I am using Java 1.7 in my code, now i want to replace JAVA 1.7 to JAVA 1.8.Is Java 1.8 compatible to Java 1.7. ? Will it work as it before. i mean, all new features of Java 1.8 can be used in the existing piece of code?

Darshan Patel
3,2546 gold badges29 silver badges50 bronze badges
asked Jan 28, 2014 at 9:51
10
  • 4
    Java 8 isn't officially released yet, so you could argue no one can know 100% for sure yet. Commented Jan 28, 2014 at 9:53
  • No. If you use JDK1.8 specific features those aren't going to work on a 1.7 JRE/JDK. If you don't use any specific Java8 features and compile to 1.7 it should still will work. Commented Jan 28, 2014 at 9:53
  • 2
    @JqueryLearner Really? Do you have a source for that? Commented Jan 28, 2014 at 9:56
  • 1
    @Kayaman Thread#stop will be removed---not its declaration, but its implementation. I don't know of any other examples, though. Commented Jan 28, 2014 at 9:58
  • 2
    @StephenC Only the Thread#stop(Throwable) overload has been removed.

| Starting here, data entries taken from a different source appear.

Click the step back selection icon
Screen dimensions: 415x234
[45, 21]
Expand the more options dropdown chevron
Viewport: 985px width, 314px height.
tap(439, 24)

Reference: cs.oswego.edu/pipermail/concurrency-interest/2013-July/… Commented Jan 28, 2014 at 10:10

2 Answers 2

10

The existing piece of code will (ipso facto) not be using any new features of Java 8. If you have a piece of code which works1 on Java version v, it will also work on all other versions v'> v. That is the long-standing promise of the Java platform.


1 By "works" I mean "works as specified, using non-deprecated official JDK APIs".

answered Jan 28, 2014 at 9:55
Sign up to request clarification or add additional context in comments.

3 Comments

As long as your code only depends on public APIs and the Java platform specification, e.g. playing with Unsafe or relying on implementation details like string interning is not covered by that promise.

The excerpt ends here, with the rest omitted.